Hence, in this work, we examine the role of personality traits in VR, focusing on 1) task performance instead of presence and 2) (logged) measurements of the users’ behavior and performance while performing specific object manipulation tasks in VR (logged data), instead of self-report measures. To our knowledge, there is no existing research so far examining correlations between personality traits and task performance. We consider this research the first step to more experimental studies examining other personality traits in the same context, apart from the ones we focus on in this case.

3 Study

The objective of this work is to focus on the possible correlations between specific personality traits and user task performance. In this section, we firstly set our specific research questions and hypotheses and then provide an overview of the experiment, the details of our study in terms of procedure and participants, and the methods and instruments used to collect data.

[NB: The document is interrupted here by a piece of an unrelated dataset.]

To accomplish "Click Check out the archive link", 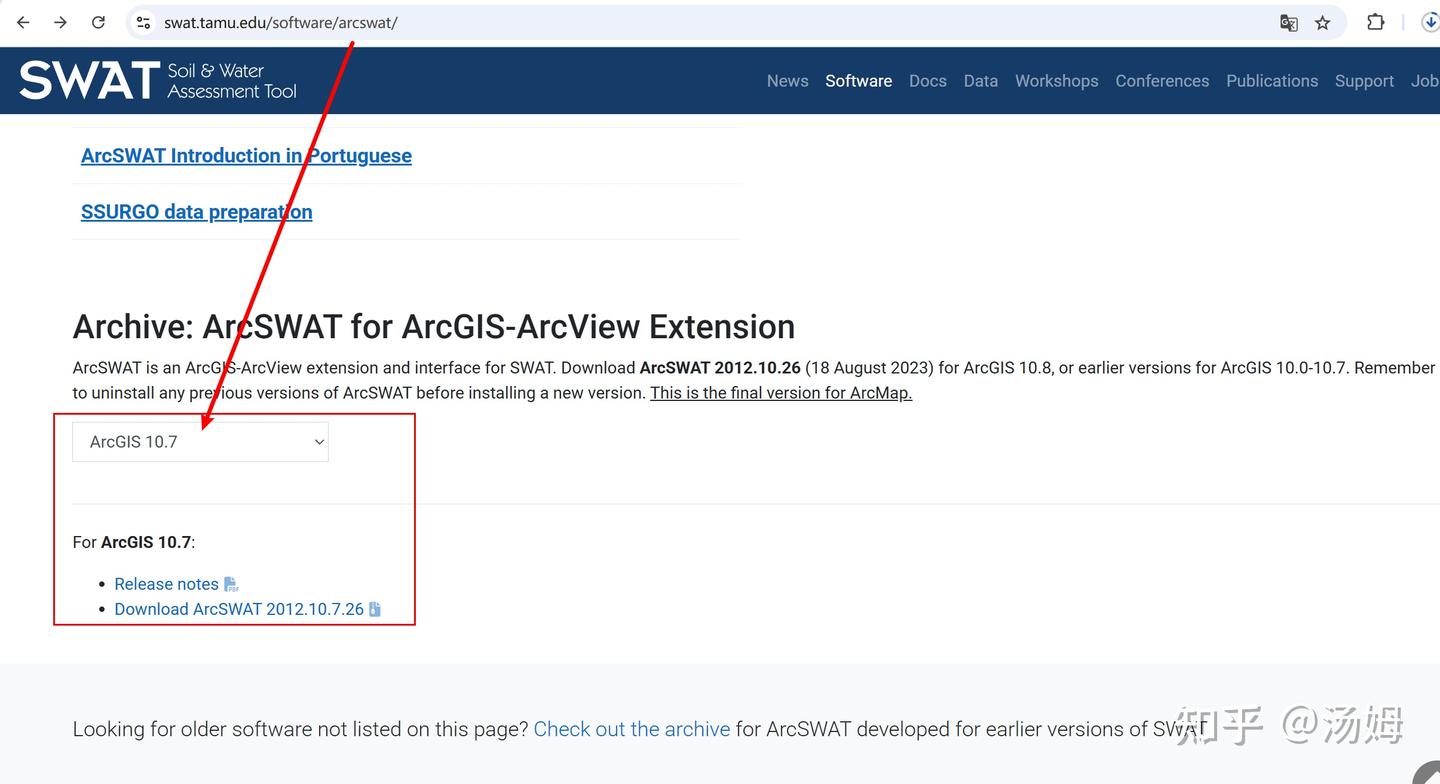I will [x=631, y=729].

3.1 Research Questions and Hypotheses

Our main research questions and hypothesis revolve around the exploration of our two selected groups of personality traits, Empathy and the FFM, in relation to user performance in specific object manipulation tasks. To achieve this, we designed a VR experiment where users are asked to pick up a cube and then place it inside a hole as fast as they can, simultaneously avoiding the virtual obstacles that sometimes can be threatening (for a more detailed description see Section 3.2). User performance was measured using a set of logged data. We logged: 1) how the users moved their hand while performing the task, especially how high they moved it in order to avoid the obstacles, and 2) how much time they needed to complete the task, starting from the selection of the cube until its successful positioning in the hole. Further details about the logged data can be found in Section 3.4.1.

RQ—1 How do the Perspective-Taking and Fantasy Scale Dimensions of Empathy Relate to Task Performance?

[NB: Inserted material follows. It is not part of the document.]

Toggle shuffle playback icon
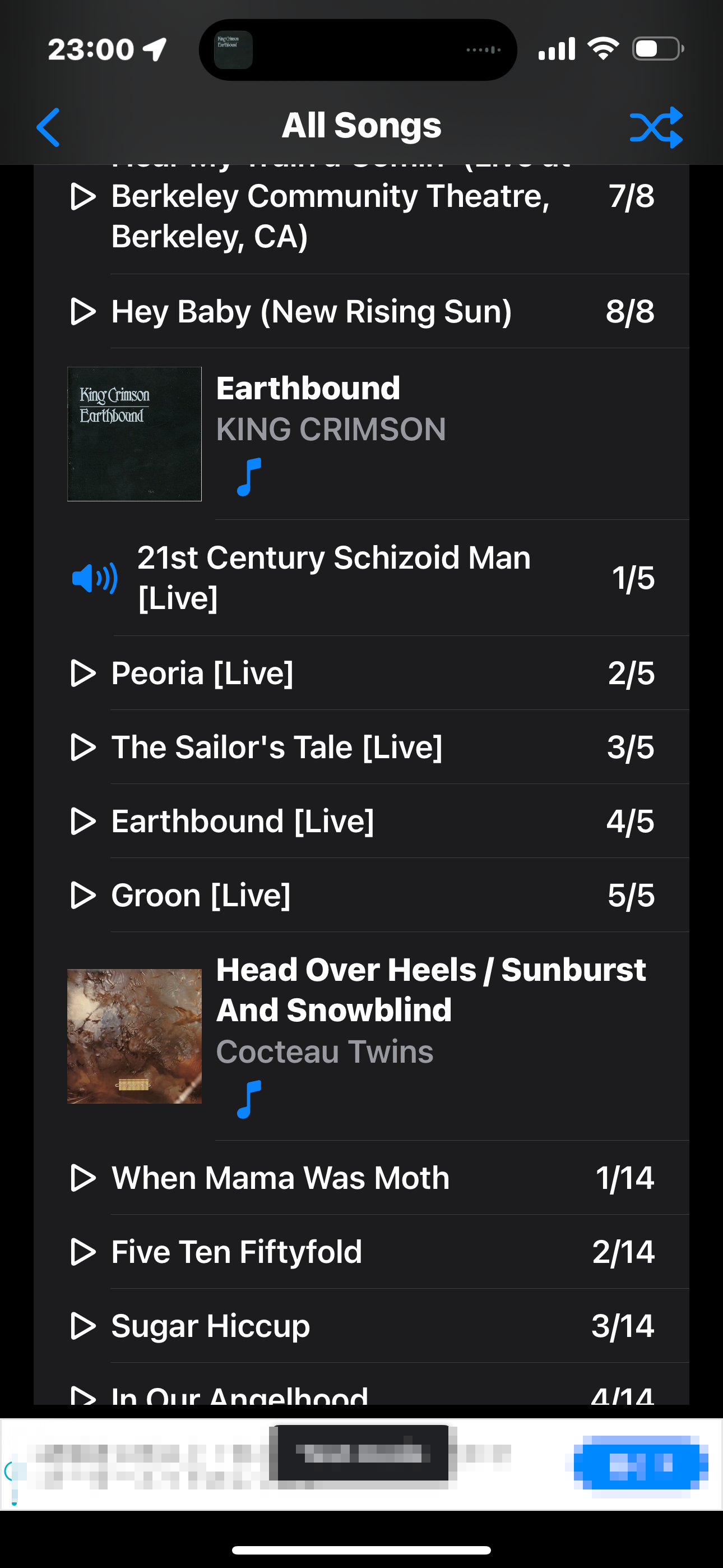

Taking into account the positive correlation between PT and presence reported in previous work, we attempted to consider how this result would translate to task performance. Assuming that PT is positively correlated with presence, we hypothesized that users with greater PT will experience the VE with a greater sense of immersion in its “reality.” In this sense, the virtual obstacles and threats while performing the tasks would seem more threatening, thus affecting their performance. We focus mainly on the Perspective-taking scale, based on the literature; additionally, we included the Fantasy scale, which also seemed relevant to the kind of greater immersion we are looking for. We opted not to examine the Personal Distress and Empathic Concern subscales as they are mostly oriented to measuring empathy towards others. We define the following hypotheses in relation to our research question:

• H1. Participants with higher PT move their hand higher.

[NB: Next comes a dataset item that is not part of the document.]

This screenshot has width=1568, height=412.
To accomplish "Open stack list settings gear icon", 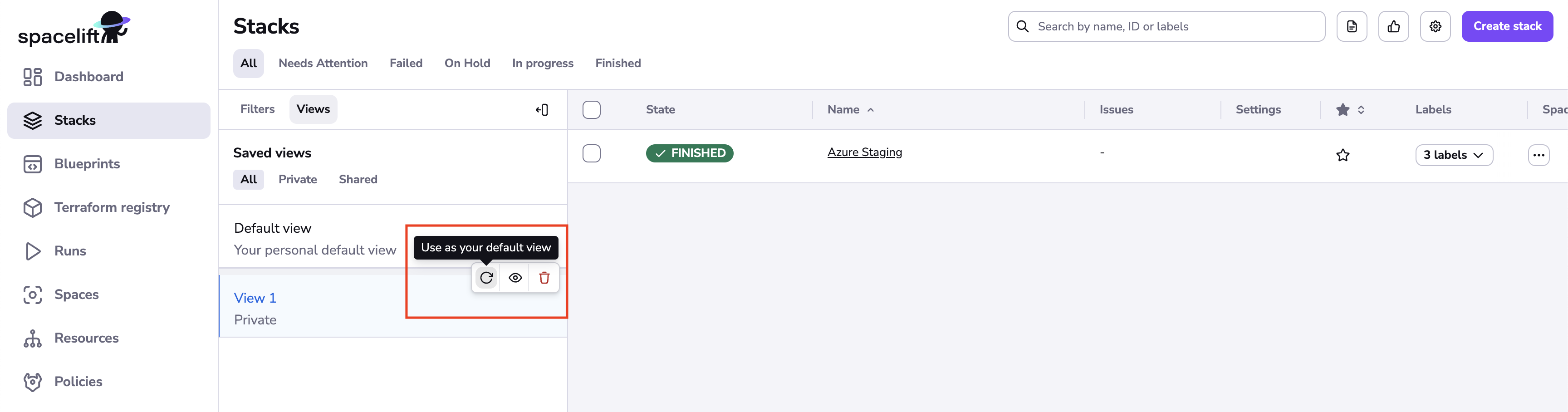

• H2. Participants with higher PT need more time to complete the task.

• H3. Participants with higher FS move their hand higher.

• H4. Participants with higher FS need more time to complete the task.

RQ—2 How do the FFM Personality Traits Relate to Task Performance?

Previous work has identified correlations between Neuroticism and the sense of embodiment (Dewez et al., 2019) and between Extraversion and presence (Laarni et al., 2004). We define our hypotheses based on these findings, considering that traits like Neuroticism may negatively affect performance, whereas Openness to experience and Extraversion, which are more related to the sense of comfort of the user in a VE, may be positively correlated with better user performance. For completeness in exploring the FFM personality traits in relation with task performance, we explored possible correlations with the traits of Agreeableness and Conscientiousness. In the case of Agreeableness we form our hypotheses on the premise that a more positive outlook on the situation would help users fear the obstacles and threats less. In the case of Conscientiousness, we could argue that being more careful and willing to complete the task properly could make the participant avoid the obstacles and thus move their hand higher and complete the task slower.

• H5. Participants with higher Neuroticism move their hand higher.

• H6. Participants with higher Neuroticism need more time to complete the task.

• H7. Participants with higher Openness to experience move their hand higher.

• H8. Participants with higher Openness to experience need less time to complete the task.

• H9. Participants with higher Extraversion move their hand lower.

• H10. Participants with higher Extraversion need less time to complete the task.

• H11. Participants with higher Agreeableness move their hand lower.

• H12. Participants with higher Agreeableness need less time to complete the task.

• H13. Participants with higher Conscientiousness move their hand higher.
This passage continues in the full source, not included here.